Ebû Hureyre (r.a.)'den rivayet edildiğine göre;

 

Rasûlullah (s.a.v.) umre yapan zevceleri için, aralarında (ortaklaşa) olarak bir sığır kestirmişti.

 

 

İzah:

İbn Mâce, edâhî

 

Sözü geçen hâdise Veda Haccında vuku' bulmuştur. Bir önceki hadis-i şerifin şerhinde de ifâde ettiğimiz gibi Ve da Haccında Rasûl-i Ekrem'in yanında hanımları da bulunuyordu. "Şerif" denilen yere gelince Hz. Âişe'nin aybaşı olması üzerine Rasûl-i Ekrem O'na umreyi bırakmasını ve sadece "ifrâd haccı" ile yetinmesini emretti. Neti­cede hac farizası sona erdikten sonra Rasûl-i Ekrem, önce umreyi sonra da haccı yaparak temettü' haccın ifâsına muvaffak olan diğer hanımları için bu muvaffakiyetlerinin şükrânesi olmak üzere bir sığır kurban etmiş­tir. Hz. Âişe için de ayrı bir sığır kurban etmişse de, Hz. Âişe için kesilen bu kurban, diğerlerininki gibi bir şükür kurbanı değil, bir ceza kurbanı­dır. Çünkü Hz. Âişe ayhali olması sebebiyle hacdan önce yapması gereken umreyi terketmişti. Hz. Âişe hac farizasını bitirdikten sonra, fahr-i kâinat efendimiz kayınbiraderi Abdurrahman'a "Hz. Âişe'nin Ten'imden ihra­ma girerek umre yapmak suretiyle kaçırmış olduğu umreyi kaza etmesine yardımcı olmasını" emretti. Hz. Âişe adına kesilen kurban kaçırmış oldu­ğu bu umre sebebiyle kesilmiş bir ceza kurbanıdır.

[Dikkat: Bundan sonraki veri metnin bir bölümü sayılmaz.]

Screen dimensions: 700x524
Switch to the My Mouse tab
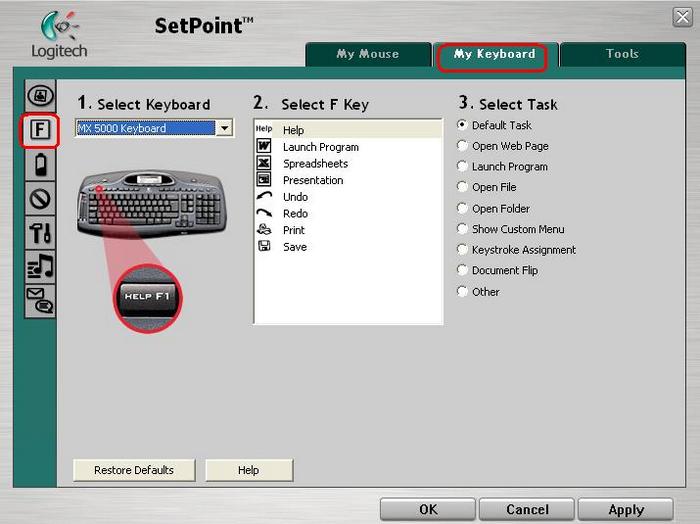(367, 55)
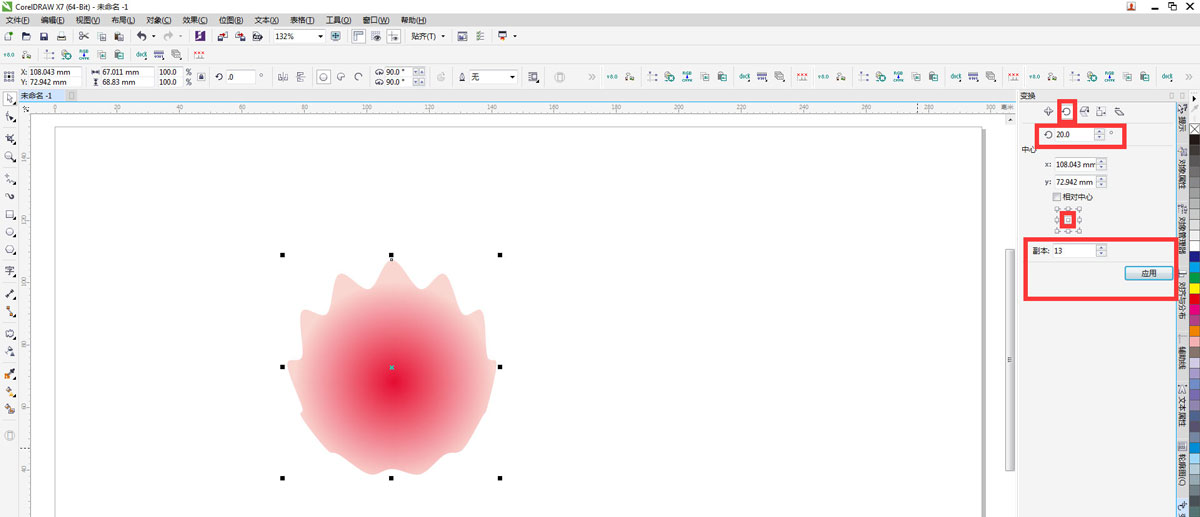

Müslim'in Câbir'den nakletmiş olduğu bir hadiste bu hadise, şu manaya gelen lâfızlarla anlatıl­maktadır: "Kurban bayramı günü Resûlullah (s.a.v.) Âişe namına bir sığır kesti."[Müslim, hac]

 

Hanefi ulemasının bu konudaki görüşleri böyledir.

 

Diğer mezhep ulemâsına göre ise, Hz. Âişe ayhali olması sebebiyle umreyi terk etmemiş sayılır. Çünkü Hz. Âişe'nin yapmaya niyetlendiği halde muvaffak olamadığı umre, hac amelleri arasına girmiştir. Neticede hac için yapmış olduğu tavaf aynı zamanda, ifâ edemediği umre için de geçerli olmuştur. Bu sebeple Resûl-i Ekrem (s.a.v.), Hz. Âişe ayhali olunca O'na hitaben, "Haccı bitirdiğin zaman hac için yapmış olduğun tavaf, kaçırmış olduğun umre için de geçerlidir," buyurmuştur. Bu durumda Hz. Âişe ifrâd haccı değil, kıran haccı yapmıştır. Ve O'nun adına Rasül-i Ek­rem'in kesmiş olduğu kurban ceza kurbanı değil, şükür kurbanıdır.